* Pro-spending, pro-Europe SPD set to control German purse strings
* Coalition news positive for European integration
* Italian, Spanish and Portuguese yields drop
* Outperformance over better-rated peers extends (Writes through, adds graphic)
LONDON, Feb 7 (Reuters) - Southern European government bond yields dropped on Wednesday and extended a recent outperformance over peers on reports that Germany's pro-European, pro-spending Social Democrat (SPD) party would head the finance ministry in a coalition government.
German Chancellor Angela Merkel's conservatives and the SPD agreed "in principle" on Wednesday on a coalition deal, sources involved in the talks said, taking Europe's economic powerhouse a step closer to a new government.
In addition, reports suggested the SPD would take the finance ministry in addition to the foreign and labour ministries, which would give the party control over the purse strings of Europe's largest economy.
Olaf Scholz, a Social Democrat (SPD) who is mayor of Hamburg, is set to become German Finance Minister in a new coalition government with Chancellor Angela Merkel's conservatives, German news agency DPA reported on Wednesday.
"This news is positive for spreads and for anyone that wants a well-constructed and viable Europe. Investors in the higheryielding sovereigns in the euro area want that to happen so that we don't go through another crisis," said Peter Chatwell, head of rates strategy at Mizuho.
"So having a distinctly European flavour to a German grand coalition is very helpful in that respect."
In addition, the SPD tends to favour spending over austerity, suggesting there will be a move away from the firm fiscal policies championed by former conservative Finance Minister Wolfgang Schaeuble.
Italian, Spanish and Portuguese 10-year government bond yields were 5-7 basis points lower on the day, and spreads over benchmark German Bunds tightened.
This extends a strong outperformance of Southern European government debt in recent weeks as a booming economy and ratings upgrades for all three countries give investors confidence to pick up the extra yield on offer.

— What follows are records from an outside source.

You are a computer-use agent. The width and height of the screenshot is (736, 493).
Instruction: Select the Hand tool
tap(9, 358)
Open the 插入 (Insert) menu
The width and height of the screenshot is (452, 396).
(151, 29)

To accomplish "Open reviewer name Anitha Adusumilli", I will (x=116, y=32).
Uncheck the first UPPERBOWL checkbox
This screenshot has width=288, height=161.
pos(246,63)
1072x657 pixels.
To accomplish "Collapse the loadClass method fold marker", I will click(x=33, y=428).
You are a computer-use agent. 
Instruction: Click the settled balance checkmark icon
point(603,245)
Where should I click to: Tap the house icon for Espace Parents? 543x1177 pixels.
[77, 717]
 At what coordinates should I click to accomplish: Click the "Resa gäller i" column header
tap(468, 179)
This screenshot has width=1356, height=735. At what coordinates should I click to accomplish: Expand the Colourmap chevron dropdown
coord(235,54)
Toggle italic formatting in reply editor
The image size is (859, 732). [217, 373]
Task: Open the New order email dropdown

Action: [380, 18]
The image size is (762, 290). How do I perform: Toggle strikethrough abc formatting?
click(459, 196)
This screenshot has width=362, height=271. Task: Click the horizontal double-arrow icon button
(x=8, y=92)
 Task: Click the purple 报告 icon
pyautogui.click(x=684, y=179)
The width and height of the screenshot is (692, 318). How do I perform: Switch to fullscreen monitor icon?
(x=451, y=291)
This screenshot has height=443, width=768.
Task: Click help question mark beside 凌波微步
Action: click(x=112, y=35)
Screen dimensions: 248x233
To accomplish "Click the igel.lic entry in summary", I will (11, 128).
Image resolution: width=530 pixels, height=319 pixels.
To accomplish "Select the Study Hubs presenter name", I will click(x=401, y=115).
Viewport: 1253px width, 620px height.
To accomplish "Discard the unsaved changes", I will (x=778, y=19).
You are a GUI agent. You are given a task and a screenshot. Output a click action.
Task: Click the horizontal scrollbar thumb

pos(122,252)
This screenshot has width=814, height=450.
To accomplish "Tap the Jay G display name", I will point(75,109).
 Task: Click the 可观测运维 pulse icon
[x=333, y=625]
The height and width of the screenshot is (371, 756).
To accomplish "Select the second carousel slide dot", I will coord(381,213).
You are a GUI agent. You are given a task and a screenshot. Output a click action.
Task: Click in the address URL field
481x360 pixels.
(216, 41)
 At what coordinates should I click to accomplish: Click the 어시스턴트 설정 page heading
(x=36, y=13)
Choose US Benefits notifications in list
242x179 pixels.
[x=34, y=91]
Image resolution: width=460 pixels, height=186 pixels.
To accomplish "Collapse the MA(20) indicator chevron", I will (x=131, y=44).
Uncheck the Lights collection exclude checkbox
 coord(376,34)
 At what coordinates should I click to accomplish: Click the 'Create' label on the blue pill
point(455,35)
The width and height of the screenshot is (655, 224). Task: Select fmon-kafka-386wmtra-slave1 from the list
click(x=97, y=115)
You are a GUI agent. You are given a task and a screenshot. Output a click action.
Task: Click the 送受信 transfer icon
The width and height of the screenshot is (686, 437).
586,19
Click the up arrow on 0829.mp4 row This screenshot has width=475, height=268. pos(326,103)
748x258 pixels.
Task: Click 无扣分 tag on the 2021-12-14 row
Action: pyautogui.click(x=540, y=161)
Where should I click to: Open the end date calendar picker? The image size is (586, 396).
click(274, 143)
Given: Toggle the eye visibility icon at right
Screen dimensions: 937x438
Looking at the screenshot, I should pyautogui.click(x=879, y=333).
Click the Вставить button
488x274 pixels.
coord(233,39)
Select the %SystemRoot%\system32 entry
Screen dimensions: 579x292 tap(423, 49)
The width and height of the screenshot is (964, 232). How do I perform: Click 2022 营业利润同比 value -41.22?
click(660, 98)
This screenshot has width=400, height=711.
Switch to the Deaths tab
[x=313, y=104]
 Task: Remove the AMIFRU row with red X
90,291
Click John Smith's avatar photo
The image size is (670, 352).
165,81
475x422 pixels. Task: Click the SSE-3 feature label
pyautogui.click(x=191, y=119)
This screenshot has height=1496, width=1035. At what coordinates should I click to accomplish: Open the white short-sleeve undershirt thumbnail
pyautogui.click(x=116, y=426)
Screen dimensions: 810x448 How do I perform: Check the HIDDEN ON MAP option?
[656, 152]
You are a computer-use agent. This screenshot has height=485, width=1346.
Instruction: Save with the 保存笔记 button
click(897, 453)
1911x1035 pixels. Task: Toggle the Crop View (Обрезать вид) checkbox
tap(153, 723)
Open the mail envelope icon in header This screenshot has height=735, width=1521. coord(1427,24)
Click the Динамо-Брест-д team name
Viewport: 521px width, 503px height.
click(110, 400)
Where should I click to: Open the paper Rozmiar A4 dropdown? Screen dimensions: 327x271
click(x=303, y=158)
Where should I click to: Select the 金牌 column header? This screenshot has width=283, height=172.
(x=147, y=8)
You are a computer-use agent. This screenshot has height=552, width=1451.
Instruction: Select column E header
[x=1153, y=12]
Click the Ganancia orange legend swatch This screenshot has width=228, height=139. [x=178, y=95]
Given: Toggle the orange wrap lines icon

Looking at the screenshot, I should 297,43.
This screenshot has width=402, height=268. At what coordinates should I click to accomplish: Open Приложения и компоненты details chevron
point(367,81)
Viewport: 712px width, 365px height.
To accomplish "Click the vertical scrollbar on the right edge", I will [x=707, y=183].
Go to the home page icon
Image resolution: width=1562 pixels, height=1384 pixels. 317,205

For example, Italy's 10-year government bond yield spread over Germany is now close to its tightest level since September 2016 at around 123 basis points.
Spain and Portugal recently were at their tightest yield-spread levels against Germany in nearly eight years.
Other euro zone bond yields were also broadly lower on the day, falling 1-2 basis points.
Comments from ECB officials had little immediate market impact although there was some focus on U.S. policymakers scheduled to speak later in the session.
The U.S. Federal Reserve's Robert Kaplan, William Dudley and Charles Evans are all due to speak later in the day.
"We may see some comments from officials today on the market volatility. Investors will be watching for how they will treat this - I would be surprised if they take it too lightly," said ING strategist Benjamin Schroeder.
A rout in world stock markets this week has helped support safe-haven bonds.